Records from a data collection
# # # #
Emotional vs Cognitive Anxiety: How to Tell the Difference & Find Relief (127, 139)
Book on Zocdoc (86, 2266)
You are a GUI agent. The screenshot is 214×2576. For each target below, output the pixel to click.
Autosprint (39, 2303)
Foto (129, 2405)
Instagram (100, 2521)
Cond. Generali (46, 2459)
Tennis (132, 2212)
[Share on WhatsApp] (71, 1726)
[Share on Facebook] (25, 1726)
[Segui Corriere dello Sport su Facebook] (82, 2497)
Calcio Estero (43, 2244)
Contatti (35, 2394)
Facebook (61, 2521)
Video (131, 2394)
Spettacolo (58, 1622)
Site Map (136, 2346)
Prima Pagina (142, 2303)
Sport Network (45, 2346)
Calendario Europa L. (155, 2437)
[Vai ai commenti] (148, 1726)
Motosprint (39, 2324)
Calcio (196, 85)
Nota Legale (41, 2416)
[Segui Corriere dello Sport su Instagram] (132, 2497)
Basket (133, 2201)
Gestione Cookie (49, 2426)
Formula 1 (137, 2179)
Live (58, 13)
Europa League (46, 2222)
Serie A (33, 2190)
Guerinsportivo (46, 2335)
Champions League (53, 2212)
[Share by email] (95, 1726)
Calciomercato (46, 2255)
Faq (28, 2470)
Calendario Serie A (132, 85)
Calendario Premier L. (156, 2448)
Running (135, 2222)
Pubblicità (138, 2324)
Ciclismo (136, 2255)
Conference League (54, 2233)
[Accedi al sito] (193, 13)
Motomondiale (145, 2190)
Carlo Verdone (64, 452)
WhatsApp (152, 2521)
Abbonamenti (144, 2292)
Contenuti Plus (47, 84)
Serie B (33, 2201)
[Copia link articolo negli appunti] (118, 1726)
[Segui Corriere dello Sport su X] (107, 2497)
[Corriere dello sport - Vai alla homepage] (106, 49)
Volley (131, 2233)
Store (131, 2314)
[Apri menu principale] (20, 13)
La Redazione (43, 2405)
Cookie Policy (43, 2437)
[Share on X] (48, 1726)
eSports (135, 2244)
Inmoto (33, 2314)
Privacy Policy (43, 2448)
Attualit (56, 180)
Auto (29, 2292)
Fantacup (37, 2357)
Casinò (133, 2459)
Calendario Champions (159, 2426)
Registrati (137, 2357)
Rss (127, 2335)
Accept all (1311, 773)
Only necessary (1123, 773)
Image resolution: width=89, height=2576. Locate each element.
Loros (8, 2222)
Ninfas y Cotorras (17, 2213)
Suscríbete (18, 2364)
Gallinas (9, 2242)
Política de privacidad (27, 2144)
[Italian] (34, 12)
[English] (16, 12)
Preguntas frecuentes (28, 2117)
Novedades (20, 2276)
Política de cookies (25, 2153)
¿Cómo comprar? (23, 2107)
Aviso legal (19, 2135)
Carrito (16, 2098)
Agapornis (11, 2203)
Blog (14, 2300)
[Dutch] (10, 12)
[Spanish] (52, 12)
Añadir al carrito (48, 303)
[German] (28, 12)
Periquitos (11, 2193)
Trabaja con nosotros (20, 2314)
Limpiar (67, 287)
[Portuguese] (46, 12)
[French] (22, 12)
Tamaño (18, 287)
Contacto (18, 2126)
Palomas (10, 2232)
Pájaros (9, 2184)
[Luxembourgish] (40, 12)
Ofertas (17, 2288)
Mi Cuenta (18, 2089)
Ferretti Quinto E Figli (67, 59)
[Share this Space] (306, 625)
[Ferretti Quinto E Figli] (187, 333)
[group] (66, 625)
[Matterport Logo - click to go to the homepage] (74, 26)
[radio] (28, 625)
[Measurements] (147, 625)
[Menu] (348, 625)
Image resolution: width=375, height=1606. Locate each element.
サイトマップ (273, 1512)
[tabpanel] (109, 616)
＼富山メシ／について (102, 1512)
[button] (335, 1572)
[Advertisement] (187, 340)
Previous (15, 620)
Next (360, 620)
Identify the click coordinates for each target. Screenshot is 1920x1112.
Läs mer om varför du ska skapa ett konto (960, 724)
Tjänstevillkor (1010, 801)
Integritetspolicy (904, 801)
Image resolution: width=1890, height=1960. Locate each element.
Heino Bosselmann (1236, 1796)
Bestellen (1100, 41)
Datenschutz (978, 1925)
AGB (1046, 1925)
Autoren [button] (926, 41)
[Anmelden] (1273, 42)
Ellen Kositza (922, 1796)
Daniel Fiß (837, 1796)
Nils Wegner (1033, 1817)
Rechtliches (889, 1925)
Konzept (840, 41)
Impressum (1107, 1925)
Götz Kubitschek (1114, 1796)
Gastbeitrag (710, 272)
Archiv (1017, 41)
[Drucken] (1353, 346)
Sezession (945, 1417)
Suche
# # # #
### Exercise instructions
The required output is the stretch of entries above from the line containing "Privacy Policy (43, 2448)" through the line containing "[Matterport Logo - click", reproduced exactly.

### Answer to this exercise
Privacy Policy (43, 2448)
Attualit (56, 180)
Auto (29, 2292)
Fantacup (37, 2357)
Casinò (133, 2459)
Calendario Champions (159, 2426)
Registrati (137, 2357)
Rss (127, 2335)
Accept all (1311, 773)
Only necessary (1123, 773)
Image resolution: width=89, height=2576. Locate each element.
Loros (8, 2222)
Ninfas y Cotorras (17, 2213)
Suscríbete (18, 2364)
Gallinas (9, 2242)
Política de privacidad (27, 2144)
[Italian] (34, 12)
[English] (16, 12)
Preguntas frecuentes (28, 2117)
Novedades (20, 2276)
Política de cookies (25, 2153)
¿Cómo comprar? (23, 2107)
Aviso legal (19, 2135)
Carrito (16, 2098)
Agapornis (11, 2203)
Blog (14, 2300)
[Dutch] (10, 12)
[Spanish] (52, 12)
Añadir al carrito (48, 303)
[German] (28, 12)
Periquitos (11, 2193)
Trabaja con nosotros (20, 2314)
Limpiar (67, 287)
[Portuguese] (46, 12)
[French] (22, 12)
Tamaño (18, 287)
Contacto (18, 2126)
Palomas (10, 2232)
Pájaros (9, 2184)
[Luxembourgish] (40, 12)
Ofertas (17, 2288)
Mi Cuenta (18, 2089)
Ferretti Quinto E Figli (67, 59)
[Share this Space] (306, 625)
[Ferretti Quinto E Figli] (187, 333)
[group] (66, 625)
[Matterport Logo - click to go to the homepage] (74, 26)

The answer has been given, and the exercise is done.